* EXERCISE: When the word "computer" shows up in a line of the records below, copy that line.

[Collected data]
========================================================================

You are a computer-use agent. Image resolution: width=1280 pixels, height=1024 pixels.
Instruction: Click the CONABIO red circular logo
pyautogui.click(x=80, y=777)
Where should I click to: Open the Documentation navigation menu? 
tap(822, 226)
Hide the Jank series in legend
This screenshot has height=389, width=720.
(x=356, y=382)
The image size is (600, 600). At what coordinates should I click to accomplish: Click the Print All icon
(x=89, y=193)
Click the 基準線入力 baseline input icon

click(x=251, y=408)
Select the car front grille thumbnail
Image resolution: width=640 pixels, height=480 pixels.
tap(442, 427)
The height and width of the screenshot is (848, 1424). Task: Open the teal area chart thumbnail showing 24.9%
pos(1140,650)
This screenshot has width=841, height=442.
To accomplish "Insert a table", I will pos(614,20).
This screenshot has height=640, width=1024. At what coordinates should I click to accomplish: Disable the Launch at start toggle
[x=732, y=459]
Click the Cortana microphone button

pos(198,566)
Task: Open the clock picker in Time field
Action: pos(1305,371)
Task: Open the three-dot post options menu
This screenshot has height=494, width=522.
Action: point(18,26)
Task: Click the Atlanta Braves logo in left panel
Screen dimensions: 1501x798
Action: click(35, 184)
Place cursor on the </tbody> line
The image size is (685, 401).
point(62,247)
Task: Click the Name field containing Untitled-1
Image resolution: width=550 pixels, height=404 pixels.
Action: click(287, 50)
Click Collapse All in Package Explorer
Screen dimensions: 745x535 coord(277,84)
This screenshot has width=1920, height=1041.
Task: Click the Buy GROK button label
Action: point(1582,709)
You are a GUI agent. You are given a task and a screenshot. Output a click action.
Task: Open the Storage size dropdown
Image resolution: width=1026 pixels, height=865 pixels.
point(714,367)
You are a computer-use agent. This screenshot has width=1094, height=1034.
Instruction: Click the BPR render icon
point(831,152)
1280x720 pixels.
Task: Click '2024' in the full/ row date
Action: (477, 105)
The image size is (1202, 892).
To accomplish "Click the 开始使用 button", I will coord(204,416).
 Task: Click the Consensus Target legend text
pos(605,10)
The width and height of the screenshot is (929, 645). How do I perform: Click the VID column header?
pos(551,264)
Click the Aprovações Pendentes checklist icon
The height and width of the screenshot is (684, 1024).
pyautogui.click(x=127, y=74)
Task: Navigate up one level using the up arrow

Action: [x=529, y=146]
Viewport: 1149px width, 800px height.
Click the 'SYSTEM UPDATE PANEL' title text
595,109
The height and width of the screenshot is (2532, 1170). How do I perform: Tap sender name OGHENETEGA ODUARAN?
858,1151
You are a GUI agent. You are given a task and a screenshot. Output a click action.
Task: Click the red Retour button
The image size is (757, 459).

========================================================================

* THE COMPLETED TASK:
You are a computer-use agent. Image resolution: width=1280 pixels, height=1024 pixels.
You are a computer-use agent. This screenshot has width=1094, height=1034.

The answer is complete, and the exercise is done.